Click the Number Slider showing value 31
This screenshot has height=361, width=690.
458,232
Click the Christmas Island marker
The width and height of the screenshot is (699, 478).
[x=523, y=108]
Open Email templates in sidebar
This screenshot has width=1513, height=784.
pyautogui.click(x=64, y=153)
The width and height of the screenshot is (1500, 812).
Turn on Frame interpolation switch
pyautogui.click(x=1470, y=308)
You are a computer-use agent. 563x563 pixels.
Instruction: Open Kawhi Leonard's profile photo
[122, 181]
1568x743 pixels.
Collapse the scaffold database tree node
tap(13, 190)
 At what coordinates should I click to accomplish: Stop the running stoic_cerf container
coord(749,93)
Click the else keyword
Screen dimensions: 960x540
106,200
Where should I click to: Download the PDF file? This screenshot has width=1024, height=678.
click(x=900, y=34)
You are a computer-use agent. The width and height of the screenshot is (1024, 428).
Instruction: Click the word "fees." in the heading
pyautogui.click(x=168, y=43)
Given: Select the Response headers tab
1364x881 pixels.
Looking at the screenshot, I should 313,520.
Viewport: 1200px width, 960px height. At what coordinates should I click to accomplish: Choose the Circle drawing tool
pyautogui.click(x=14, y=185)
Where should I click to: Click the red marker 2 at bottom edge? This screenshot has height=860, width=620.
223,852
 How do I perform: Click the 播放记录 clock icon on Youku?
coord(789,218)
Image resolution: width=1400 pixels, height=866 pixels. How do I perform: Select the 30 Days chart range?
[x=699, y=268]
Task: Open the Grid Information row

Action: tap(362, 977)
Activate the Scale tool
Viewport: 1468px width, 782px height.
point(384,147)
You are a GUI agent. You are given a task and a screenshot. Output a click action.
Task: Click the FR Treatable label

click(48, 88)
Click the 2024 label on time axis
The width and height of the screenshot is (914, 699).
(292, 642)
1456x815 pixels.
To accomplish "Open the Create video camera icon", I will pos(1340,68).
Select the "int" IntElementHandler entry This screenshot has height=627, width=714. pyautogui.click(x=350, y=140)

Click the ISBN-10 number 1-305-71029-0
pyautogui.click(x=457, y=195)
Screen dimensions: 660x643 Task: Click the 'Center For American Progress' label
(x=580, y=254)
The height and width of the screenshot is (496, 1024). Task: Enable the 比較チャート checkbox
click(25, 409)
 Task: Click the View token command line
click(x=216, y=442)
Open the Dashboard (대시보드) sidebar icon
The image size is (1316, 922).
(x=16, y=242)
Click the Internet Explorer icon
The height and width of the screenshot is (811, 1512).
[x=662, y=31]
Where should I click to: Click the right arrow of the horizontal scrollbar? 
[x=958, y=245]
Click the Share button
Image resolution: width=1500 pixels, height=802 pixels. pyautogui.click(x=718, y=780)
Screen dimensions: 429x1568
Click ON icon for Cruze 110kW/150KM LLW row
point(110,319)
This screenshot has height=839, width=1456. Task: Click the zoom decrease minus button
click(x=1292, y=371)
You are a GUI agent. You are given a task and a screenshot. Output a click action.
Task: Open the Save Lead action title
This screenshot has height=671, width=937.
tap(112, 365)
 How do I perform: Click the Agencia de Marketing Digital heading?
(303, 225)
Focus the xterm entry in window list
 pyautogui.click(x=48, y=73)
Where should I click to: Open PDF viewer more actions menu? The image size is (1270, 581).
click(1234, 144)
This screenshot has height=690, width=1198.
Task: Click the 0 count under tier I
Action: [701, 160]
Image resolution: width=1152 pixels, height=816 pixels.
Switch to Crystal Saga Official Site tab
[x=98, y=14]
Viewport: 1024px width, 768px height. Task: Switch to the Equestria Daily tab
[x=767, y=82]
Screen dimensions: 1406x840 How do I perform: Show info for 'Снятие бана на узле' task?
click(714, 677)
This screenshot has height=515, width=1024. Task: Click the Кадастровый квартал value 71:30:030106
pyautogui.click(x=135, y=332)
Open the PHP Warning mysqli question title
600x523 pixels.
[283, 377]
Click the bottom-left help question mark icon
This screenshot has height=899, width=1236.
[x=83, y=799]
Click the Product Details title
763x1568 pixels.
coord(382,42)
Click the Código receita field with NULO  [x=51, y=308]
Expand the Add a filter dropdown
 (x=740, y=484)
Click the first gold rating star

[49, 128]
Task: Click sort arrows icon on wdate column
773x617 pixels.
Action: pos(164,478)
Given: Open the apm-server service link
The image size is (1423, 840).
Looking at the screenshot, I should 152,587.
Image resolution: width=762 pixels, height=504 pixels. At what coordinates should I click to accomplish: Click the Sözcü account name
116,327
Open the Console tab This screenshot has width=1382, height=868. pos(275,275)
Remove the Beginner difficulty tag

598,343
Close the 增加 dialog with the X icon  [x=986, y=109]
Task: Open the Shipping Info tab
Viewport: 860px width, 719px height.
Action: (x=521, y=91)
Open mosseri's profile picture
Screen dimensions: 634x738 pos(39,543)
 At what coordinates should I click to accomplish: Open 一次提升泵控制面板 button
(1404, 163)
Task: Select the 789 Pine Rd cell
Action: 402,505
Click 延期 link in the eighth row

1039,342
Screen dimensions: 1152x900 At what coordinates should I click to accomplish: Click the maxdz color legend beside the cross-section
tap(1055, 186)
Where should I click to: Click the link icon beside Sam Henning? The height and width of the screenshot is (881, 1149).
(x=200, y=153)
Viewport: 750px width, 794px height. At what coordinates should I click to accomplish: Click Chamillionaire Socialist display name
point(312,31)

· · · · · · ·

WHAT IS BEING ASKED ▸ Convert every line of the material above into a JSON list of strings, with one string per line and blank lines omitted.

OUTPUT FOR THIS EXERCISE ▸
[
  "Click the Number Slider showing value 31",
  "This screenshot has height=361, width=690.",
  "458,232",
  "Click the Christmas Island marker",
  "The width and height of the screenshot is (699, 478).",
  "[x=523, y=108]",
  "Open Email templates in sidebar",
  "This screenshot has width=1513, height=784.",
  "pyautogui.click(x=64, y=153)",
  "The width and height of the screenshot is (1500, 812).",
  "Turn on Frame interpolation switch",
  "pyautogui.click(x=1470, y=308)",
  "You are a computer-use agent. 563x563 pixels.",
  "Instruction: Open Kawhi Leonard's profile photo",
  "[122, 181]",
  "1568x743 pixels.",
  "Collapse the scaffold database tree node",
  "tap(13, 190)",
  " At what coordinates should I click to accomplish: Stop the running stoic_cerf container",
  "coord(749,93)",
  "Click the else keyword",
  "Screen dimensions: 960x540",
  "106,200",
  "Where should I click to: Download the PDF file? This screenshot has width=1024, height=678.",
  "click(x=900, y=34)",
  "You are a computer-use agent. The width and height of the screenshot is (1024, 428).",
  "Instruction: Click the word \"fees.\" in the heading",
  "pyautogui.click(x=168, y=43)",
  "Given: Select the Response headers tab",
  "1364x881 pixels.",
  "Looking at the screenshot, I should 313,520.",
  "Viewport: 1200px width, 960px height. At what coordinates should I click to accomplish: Choose the Circle drawing tool",
  "pyautogui.click(x=14, y=185)",
  "Where should I click to: Click the red marker 2 at bottom edge? This screenshot has height=860, width=620.",
  "223,852",
  " How do I perform: Click the 播放记录 clock icon on Youku?",
  "coord(789,218)",
  "Image resolution: width=1400 pixels, height=866 pixels. How do I perform: Select the 30 Days chart range?",
  "[x=699, y=268]",
  "Task: Open the Grid Information row",
  "Action: tap(362, 977)",
  "Activate the Scale tool",
  "Viewport: 1468px width, 782px height.",
  "point(384,147)",
  "You are a GUI agent. You are given a task and a screenshot. Output a click action.",
  "Task: Click the FR Treatable label",
  "click(48, 88)",
  "Click the 2024 label on time axis",
  "The width and height of the screenshot is (914, 699).",
  "(292, 642)",
  "1456x815 pixels.",
  "To accomplish \"Open the Create video camera icon\", I will pos(1340,68).",
  "Select the \"int\" IntElementHandler entry This screenshot has height=627, width=714. pyautogui.click(x=350, y=140)",
  "Click the ISBN-10 number 1-305-71029-0",
  "pyautogui.click(x=457, y=195)",
  "Screen dimensions: 660x643 Task: Click the 'Center For American Progress' label",
  "(x=580, y=254)",
  "The height and width of the screenshot is (496, 1024). Task: Enable the 比較チャート checkbox",
  "click(25, 409)",
  " Task: Click the View token command line",
  "click(x=216, y=442)",
  "Open the Dashboard (대시보드) sidebar icon",
  "The image size is (1316, 922).",
  "(x=16, y=242)",
  "Click the Internet Explorer icon",
  "The height and width of the screenshot is (811, 1512).",
  "[x=662, y=31]",
  "Where should I click to: Click the right arrow of the horizontal scrollbar? ",
  "[x=958, y=245]",
  "Click the Share button",
  "Image resolution: width=1500 pixels, height=802 pixels. pyautogui.click(x=718, y=780)",
  "Screen dimensions: 429x1568",
  "Click ON icon for Cruze 110kW/150KM LLW row",
  "point(110,319)",
  "This screenshot has height=839, width=1456. Task: Click the zoom decrease minus button",
  "click(x=1292, y=371)",
  "You are a GUI agent. You are given a task and a screenshot. Output a click action.",
  "Task: Open the Save Lead action title",
  "This screenshot has height=671, width=937.",
  "tap(112, 365)",
  " How do I perform: Click the Agencia de Marketing Digital heading?",
  "(303, 225)",
  "Focus the xterm entry in window list",
  " pyautogui.click(x=48, y=73)",
  "Where should I click to: Open PDF viewer more actions menu? The image size is (1270, 581).",
  "click(1234, 144)",
  "This screenshot has height=690, width=1198.",
  "Task: Click the 0 count under tier I",
  "Action: [701, 160]",
  "Image resolution: width=1152 pixels, height=816 pixels.",
  "Switch to Crystal Saga Official Site tab",
  "[x=98, y=14]",
  "Viewport: 1024px width, 768px height. Task: Switch to the Equestria Daily tab",
  "[x=767, y=82]",
  "Screen dimensions: 1406x840 How do I perform: Show info for 'Снятие бана на узле' task?",
  "click(714, 677)",
  "This screenshot has height=515, width=1024. Task: Click the Кадастровый квартал value 71:30:030106",
  "pyautogui.click(x=135, y=332)",
  "Open the PHP Warning mysqli question title",
  "600x523 pixels.",
  "[283, 377]",
  "Click the bottom-left help question mark icon",
  "This screenshot has height=899, width=1236.",
  "[x=83, y=799]",
  "Click the Product Details title",
  "763x1568 pixels.",
  "coord(382,42)",
  "Click the Código receita field with NULO  [x=51, y=308]",
  "Expand the Add a filter dropdown",
  " (x=740, y=484)",
  "Click the first gold rating star",
  "[49, 128]",
  "Task: Click sort arrows icon on wdate column",
  "773x617 pixels.",
  "Action: pos(164,478)",
  "Given: Open the apm-server service link",
  "The image size is (1423, 840).",
  "Looking at the screenshot, I should 152,587.",
  "Image resolution: width=762 pixels, height=504 pixels. At what coordinates should I click to accomplish: Click the Sözcü account name",
  "116,327",
  "Open the Console tab This screenshot has width=1382, height=868. pos(275,275)",
  "Remove the Beginner difficulty tag",
  "598,343",
  "Close the 增加 dialog with the X icon  [x=986, y=109]",
  "Task: Open the Shipping Info tab",
  "Viewport: 860px width, 719px height.",
  "Action: (x=521, y=91)",
  "Open mosseri's profile picture",
  "Screen dimensions: 634x738 pos(39,543)",
  " At what coordinates should I click to accomplish: Open 一次提升泵控制面板 button",
  "(1404, 163)",
  "Task: Select the 789 Pine Rd cell",
  "Action: 402,505",
  "Click 延期 link in the eighth row",
  "1039,342",
  "Screen dimensions: 1152x900 At what coordinates should I click to accomplish: Click the maxdz color legend beside the cross-section",
  "tap(1055, 186)",
  "Where should I click to: Click the link icon beside Sam Henning? The height and width of the screenshot is (881, 1149).",
  "(x=200, y=153)",
  "Viewport: 750px width, 794px height. At what coordinates should I click to accomplish: Click Chamillionaire Socialist display name",
  "point(312,31)"
]